Could you please post more comprehensive .pcap file so we can really see for ourselves, what is going on? As for that one line, I really cannot conclude anything. If you see overwhelming number of ARP replies, then there should be great amount of ARP requests from the PC in the first place.

One more thing, is that Router port connected to a LAN through another device(switch,hub)? Are any other PCs in the LAN generating so much ARP requests or is it only the case of this particular PC? Is it a server or just regular PC?
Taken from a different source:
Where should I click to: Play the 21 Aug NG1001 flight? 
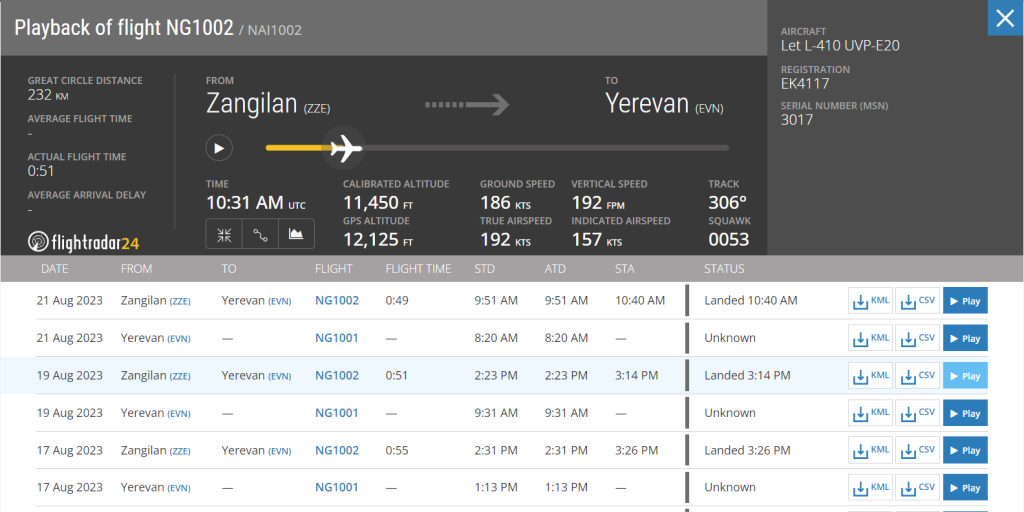[x=965, y=338]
Sorry for all these questions, but it is really hard to say anything right now... we need more information first. Thanks!

Best regards,

Jan

Hi Jan,

the files is quiet big and i have toruble to shorten it..but I try it. I checked that already with a colleauge and we can't see anything which makes sense.

On the Switch in the debug arp I can see that:

Nov  4 07:16:35: IP ARP: arp_process_request: 0.0.0.0, hw: 0019.9983.d359; rc: 3

Nov  4 07:16:35: IP ARP: rcvd rep src 0.0.0.0 0019.9983.d359, dst 10.11.0.1 Vlan10

Nov  4 07:16:35: IP ARP: ignored gratuitous arp src 0.0.0.0 0019.9983.d359, dst 10.11.0.1 c464.132d.d4c3, interface Vlan10

Nov  4 07:16:35: IP ARP: sent rep src 10.11.0.1 c464.132d.d4c3,

                 dst 0.0.0.0 0019.9983.d359 Vlan10

Nov  4 07:16:35: IP ARP: arp_process_request: 0.0.0.0, hw: 0019.9983.d359; rc: 3

Nov  4 07:16:35: IP ARP: rcvd rep src 0.0.0.0 0019.9983.d359, dst 10.11.0.1 Vlan10

Hi Sebastian,

try to filter the file to ARP messages only or upload it somewhere on your web server and post it here as a link.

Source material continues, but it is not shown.